Standards for Privacy of Individually Identifiable Health Information. Final Privacy Rule Preamble.. Penalties


Comment: Many commenters considered the statutory penalties insufficient to protect privacy, stating that the civil penalties are too weak to have the impact needed to reduce the risk of inappropriate disclosure. Some commenters took the opposing view and stated that large fines and prison sentences for violations would discourage physicians from transmitting any sort of health care information to any other agency, regardless of the medical necessity. Another comment expressed the concern that doctors will be at risk of going to jail for protecting the privacy of individuals (by not disclosing information the government believes should be released).

Response: The enforcement regulation will address the application of the civil monetary and criminal penalties under HIPAA. The regulation will be published in the Federal Register as a proposed regulation and the public will have an opportunity to comment. We do not believe that our rule, and the penalties available under it, will discourage physicians and other providers from using or disclosing necessary information. We believe that the rule permits physicians to make the disclosures that they need to make under the health care system without exposing themselves to jeopardy under the rule. We believe that the penalties under the statute are woefully inadequate. We support legislation that would increase the amount of these penalties.

Comment: A number of commenters stated that the regulations should permit individuals to sue for damages caused by breaches of privacy under these regulations. Some of these commenters specified that damages, equitable relief, attorneys fees, and punitive damages should be available. Conversely, one comment stated that strong penalties are necessary and would preclude the need for a private right of action. Another commenter stated that he does not believe that the statute intended to give individuals the equivalent of a right to sue, which results from making individuals third party beneficiaries to contracts between business partners.

Response: We do not have the authority to provide a private right of action by regulation. As discussed below, the final rule deletes the third party beneficiary provision that was in the proposed rule.

However, we believe that, in addition to strong civil monetary penalties, federal law should allow any individual whose rights have been violated to bring an action for actual damages and equitable relief. The Secretary's Recommendations, which were submitted to Congress on September 11, 1997, called for a private right of action to permit individuals to enforce their privacy rights.

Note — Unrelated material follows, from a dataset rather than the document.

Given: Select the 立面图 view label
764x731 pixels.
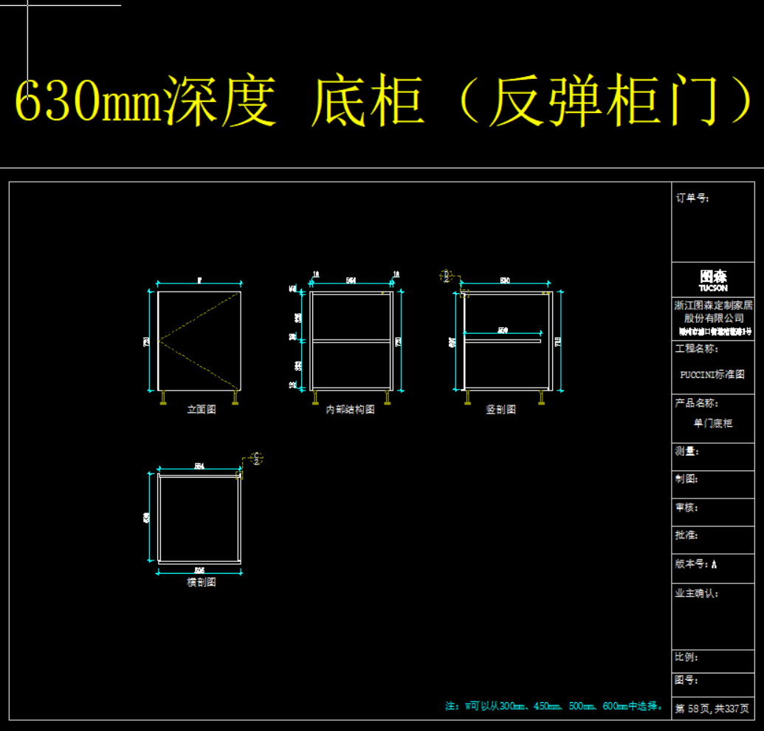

Comment: One comment stated that, in calculating civil monetary penalties, the criteria should include aggravating or mitigating circumstances and whether the violation is a minor or first time violation. Several comments stated that penalties should be tiered so that those that commit the most egregious violations face stricter civil monetary penalties.

Response: As mentioned above, issues regarding civil fines and criminal penalties will be addressed in the enforcement regulation.

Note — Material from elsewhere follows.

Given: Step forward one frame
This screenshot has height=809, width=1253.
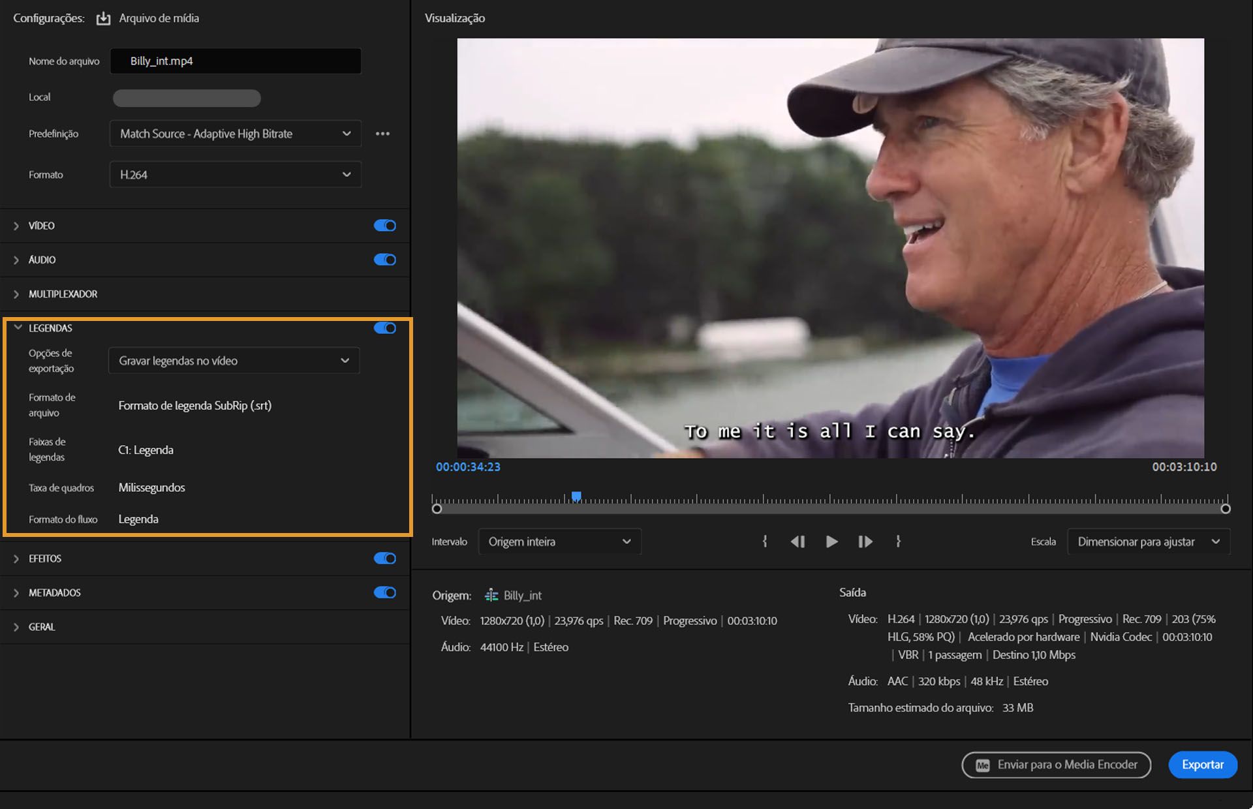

Comment: One comment stated that the regulation should clarify whether a single disclosure that involved the health information of multiple parties would constitute a single or multiple infractions, for the purpose of calculating the penalty amount.

Response: The enforcement regulation will address the calculation of penalties. However, we note that section 1176 subjects persons to civil monetary penalties of not more than $100 for each violation of a requirement or prohibition and not more than $25,000 in a calendar year for all violations of an identical requirement or prohibition. For example, if a covered entity fails to permit amendment of protected health information for 10 patients in one calendar year, the entity may be fined up to $1000 ($100 times 10 violations equals $1000).